Temen que las trabajadoras del hogar no vean mejoras

El Tribunal de Justicia de la UE ha resuelto que debe de haber un control sobre la jornada laboral de las empleadas del hogar. Las asociaciones no se fían y plantean medidas para que sea real.

Imagen de archivo de una concentración de trabajadoras del hogar.
Imagen de archivo de una concentración de trabajadoras del hogar. (Marisol RAMIREZ | FOKU)

Como resultado de una demanda laboral presentada por una trabajadora del hogar de Bizkaia, el Tribunal de Justicia de la Unión Europea ha resuelto esta semana que los empleadores deben establecer sistemas para computar la jornada laboral también en ese ámbito. SOS Racismo Gipuzkoa saludó el fallo, pero planteó medidas para que la jornada laboral máxima de estas trabajadoras sea real y, desde Bizkaia, la asociación ATH-ELE auguró que el Gobierno español no se implicará.

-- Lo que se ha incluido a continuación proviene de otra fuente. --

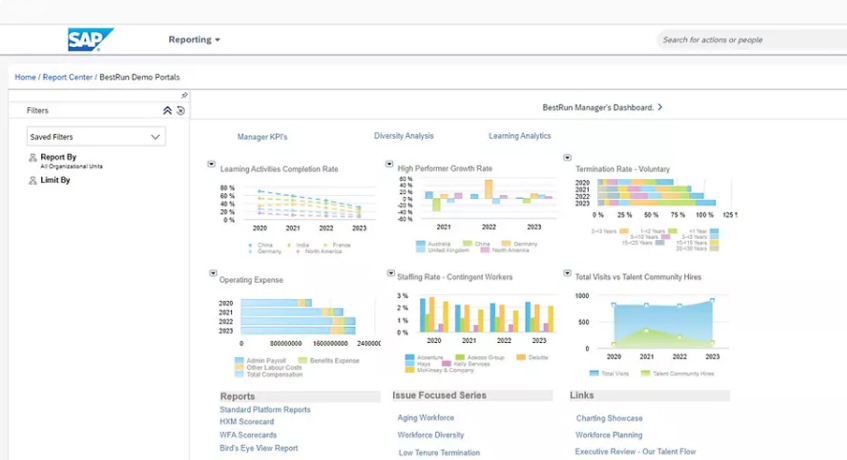Switch to Learning Analytics tab

[x=519, y=136]

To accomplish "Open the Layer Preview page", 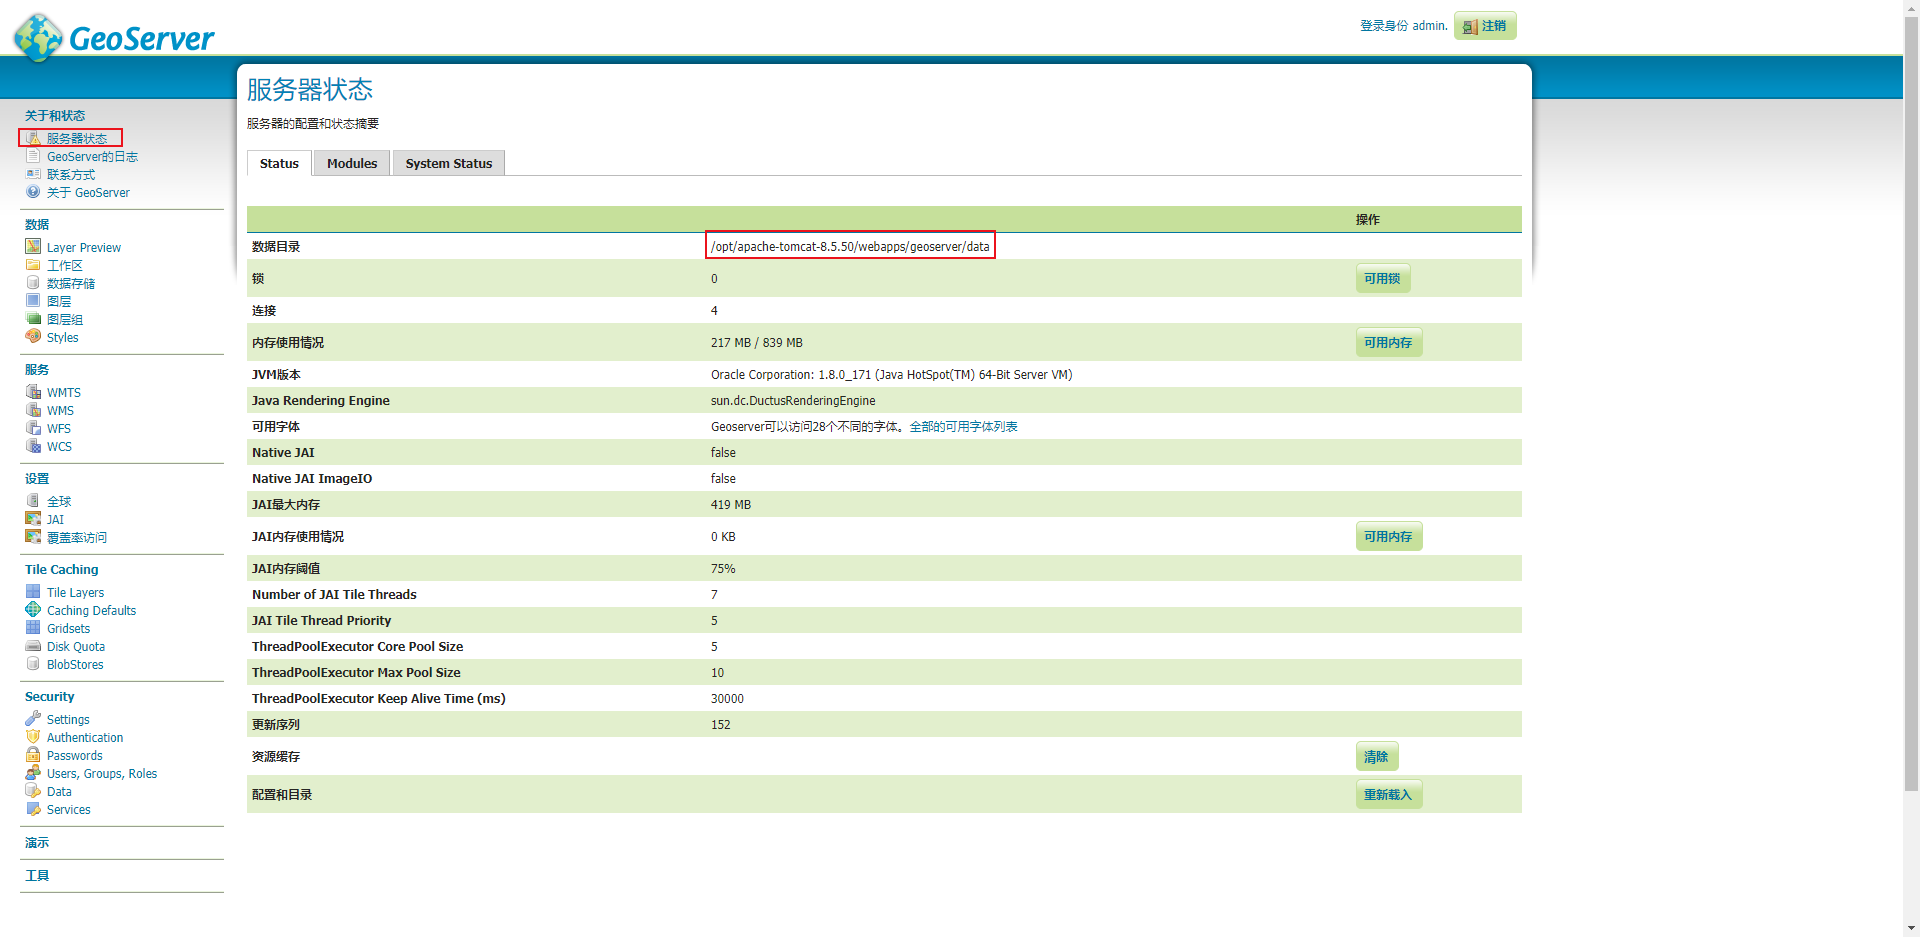I will pyautogui.click(x=83, y=247).
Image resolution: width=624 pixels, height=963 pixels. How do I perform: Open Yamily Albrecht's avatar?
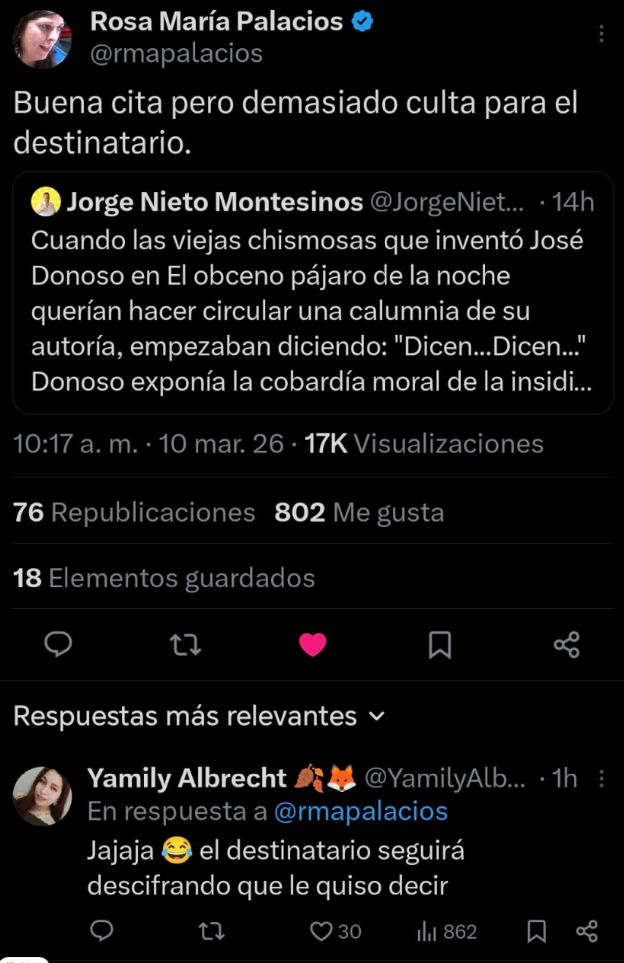[x=42, y=796]
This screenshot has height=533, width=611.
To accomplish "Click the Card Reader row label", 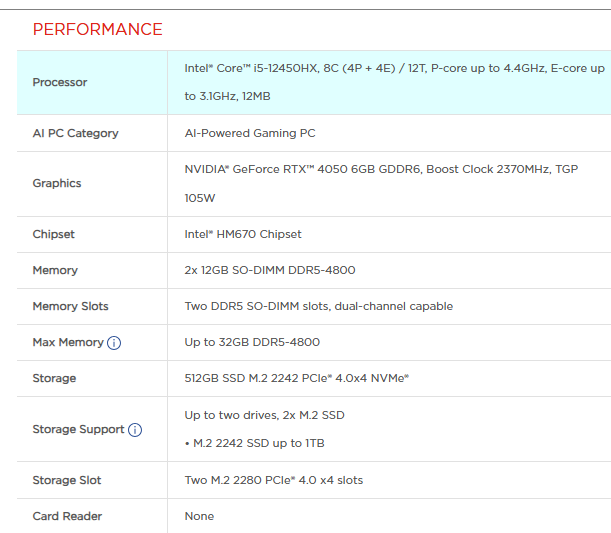I will coord(67,516).
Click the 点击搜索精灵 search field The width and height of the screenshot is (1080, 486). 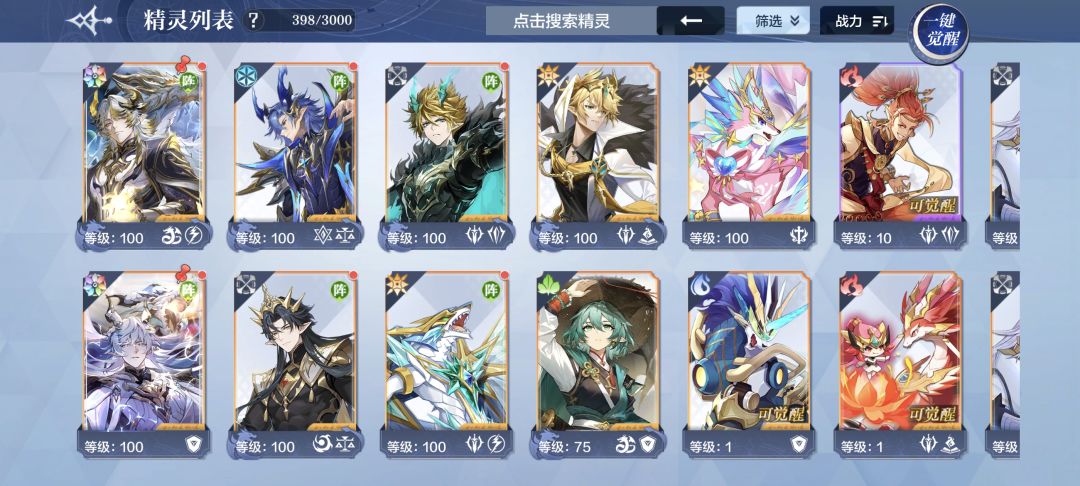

SOS Racismo de Gipuzkoa alertó que la resolución puede quedar en nada si no se toman medidas efectivas concretas y, en consecuencia, lanzó unas propuestas para que esta resolución se lleve a la práctica: obligar a que se defina la distribución de la jornada laboral en los contratos de trabajo de hogar, instalar dispositivos electrónicos para el registro horario «que puedan ser supervisados de forma telemática», posibilitar «que cuando el hogar familiar sea también un centro de trabajo sea accesible a la inspección laboral» y «definir legalmente qué es la pernocta y cómo se debe abonar».

LA REALIDAD ACTUAL: CASI LA MITAD DE LO DEBIDO

Aprovechó para dar algunos datos muy clarificadores sobre la situación actual. «Gran parte de las horas que realizan las trabajadoras internas, además de superar el máximo permitido por la legislación de 60 horas semanales (40 de jornada y 20 de presencia) no se abonan», explicó. «La jornada media semanal de las trabajadoras que hemos atendido en 2023 (más de 270) es de 62,3 horas, a lo que, según el SMI vigente, deberían corresponder 2.076,28 euros brutos de salario. Pues bien, el salario medio percibido para esta jornada es de 1.112,96 euros, prácticamente la mitad», detalló.

Agregó, para más inri, que «hay trabajadoras que superan las 80 horas semanales, que no tienen descansos ni festivos ni vacaciones y que no descansan por las noches». Y certificó que «es una realidad sobradamente conocida» y que sigue a diario, pese a atentar muy directamente contra los derechos elementales.

ATH-ELE: «EL GOBIERNO NO VA A RESPETAR LA SENTENCIA»

Desde Bizkaia, la Asociación de Trabajadoras del Hogar ATH-ELE alertó, en tono pesimista, de que el Gobierno español no va a dar «pasos concretos y verificables» para controlar las jornadas laborales en este sector y advirtió de que «está en juego la solución de los cuidados a domicilio de personas en situación de dependencia con mano de obra barata, que trabaja muchas horas no reconocidas y que es pieza clave del sistema de cuidados».

Para ATH-ELE, la sentencia «podría ser importante, pero probablemente no lo será». Así, lamentó que ya hay «experiencia de la aplicación tramposa que el Gobierno está haciendo de la sentencia europea de 2022, que les obligó a reconocer el derecho a la prestación de desempleo».

La asociación vizcaina advirtió de que, en el caso de estas trabajadoras, la Inspección de Trabajo «mira para otro lado» a pesar de ser conocedores de que «que se hacen por sistema contratos de 40 horas en el trabajo interno, lo que es falso a todas luces».